Records for processing:
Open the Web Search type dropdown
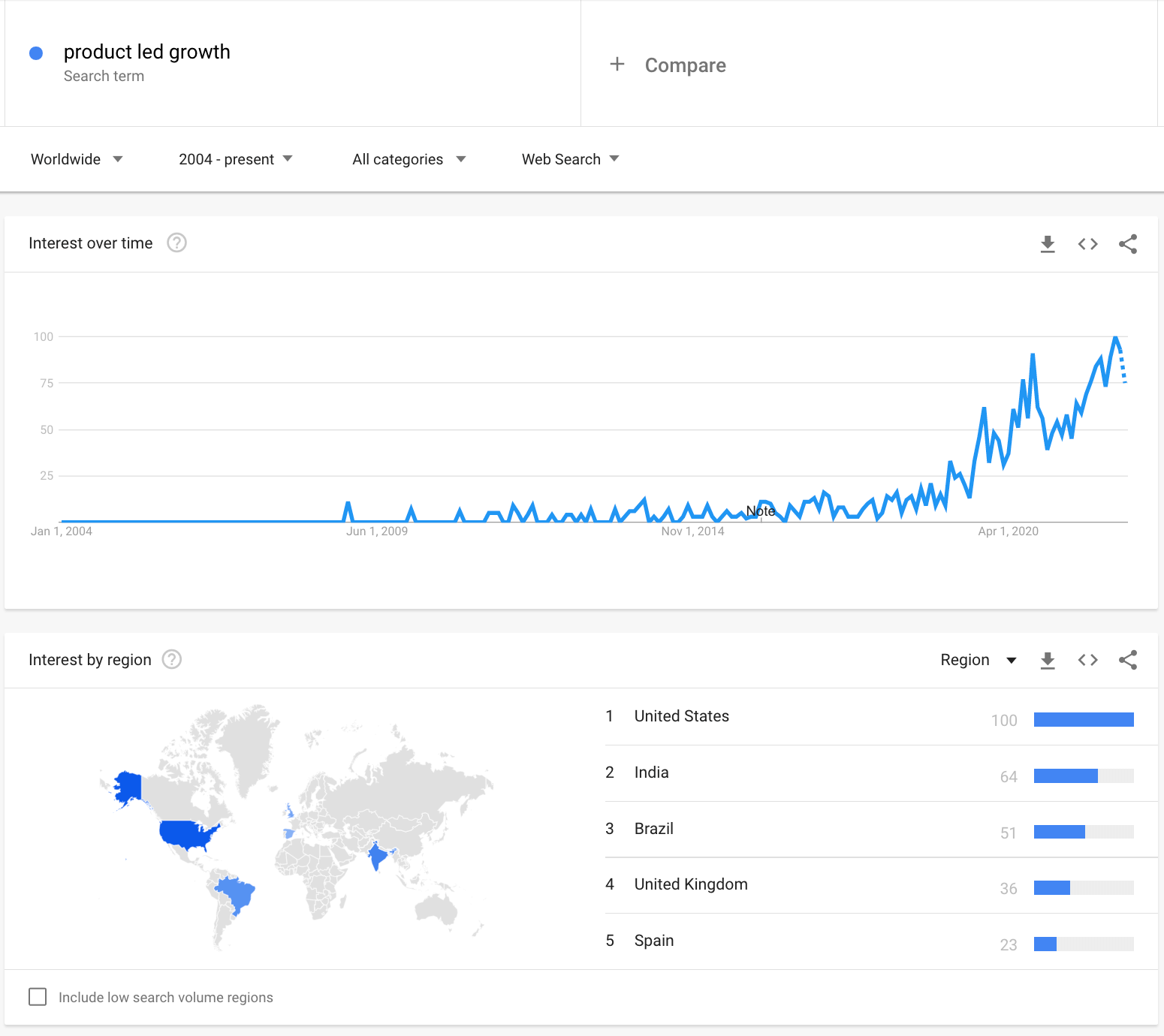This screenshot has width=1164, height=1036. (x=570, y=159)
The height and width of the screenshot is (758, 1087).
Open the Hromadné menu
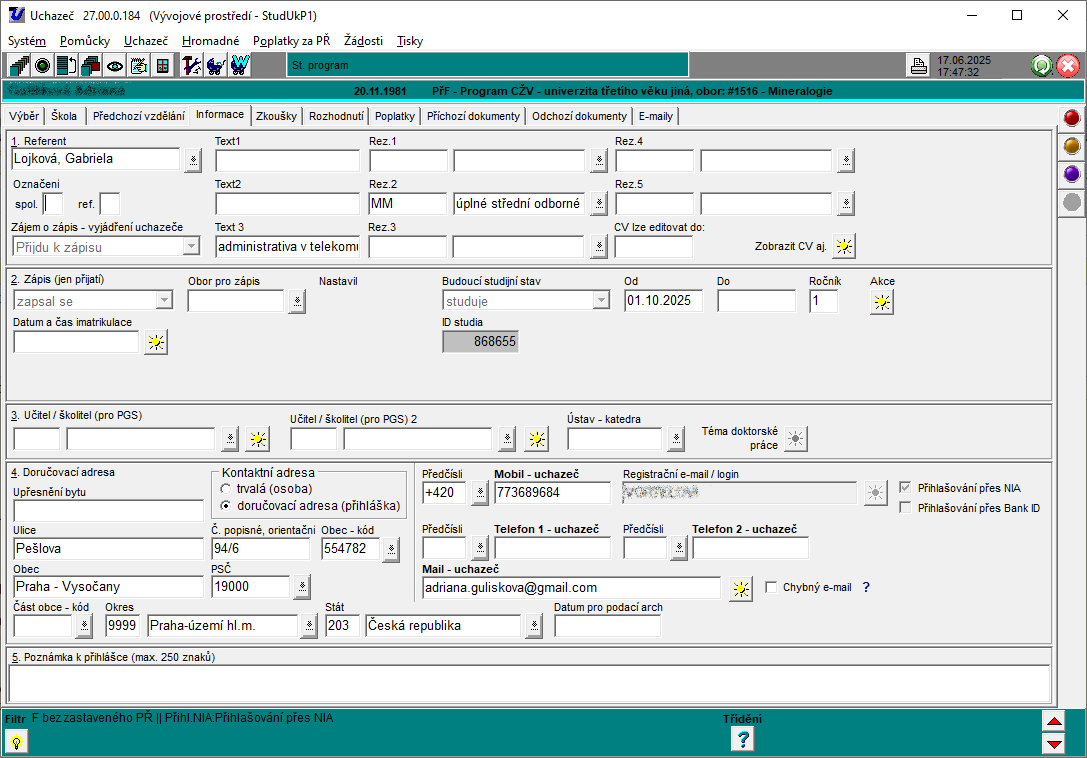[x=210, y=41]
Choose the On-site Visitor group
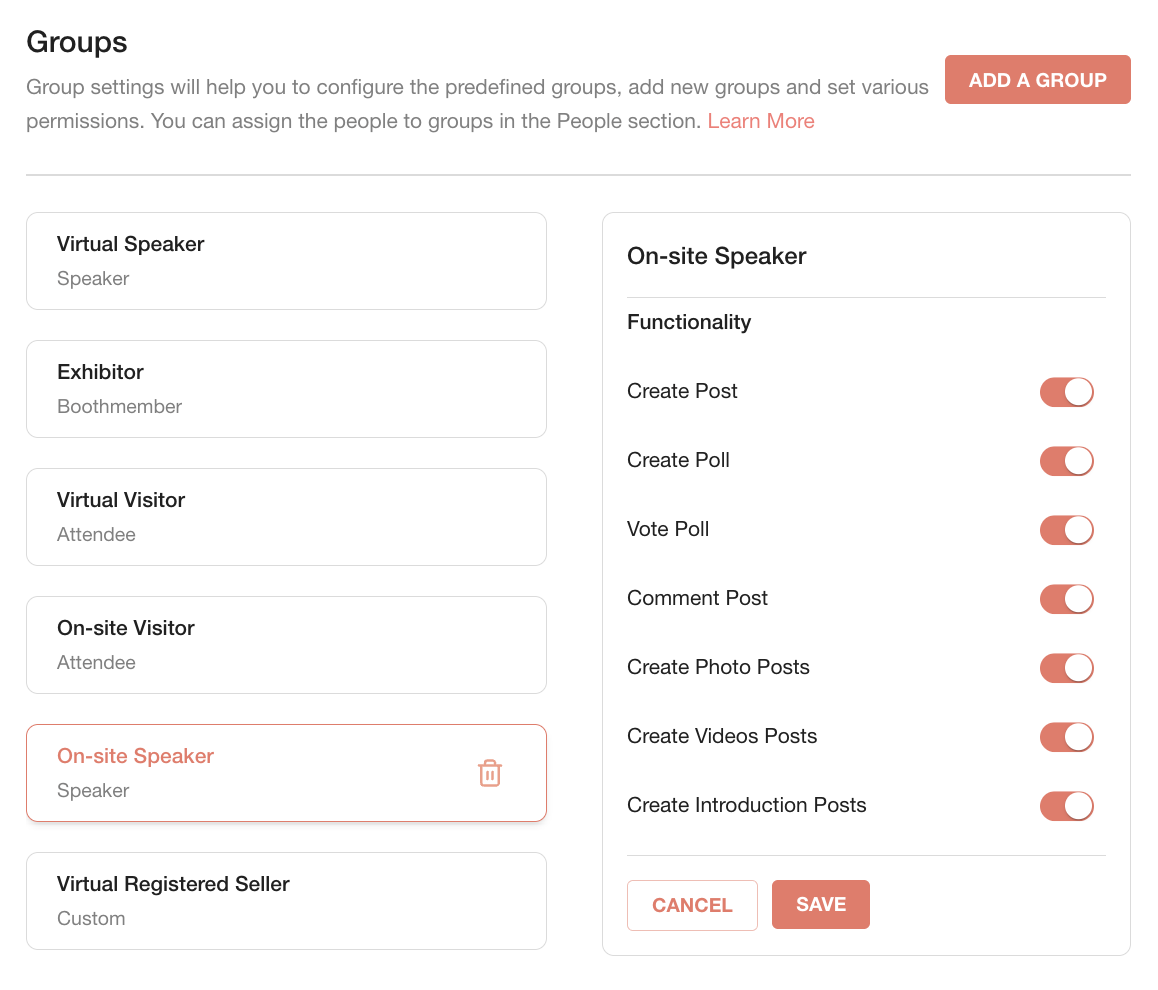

Goal of the exercise: Would you return the whole listing above exactly as written, skipping any image?

Result of the task:
Open the Web Search type dropdown
This screenshot has width=1164, height=1036. (x=570, y=159)
The height and width of the screenshot is (758, 1087).
Open the Hromadné menu
[x=210, y=41]
Choose the On-site Visitor group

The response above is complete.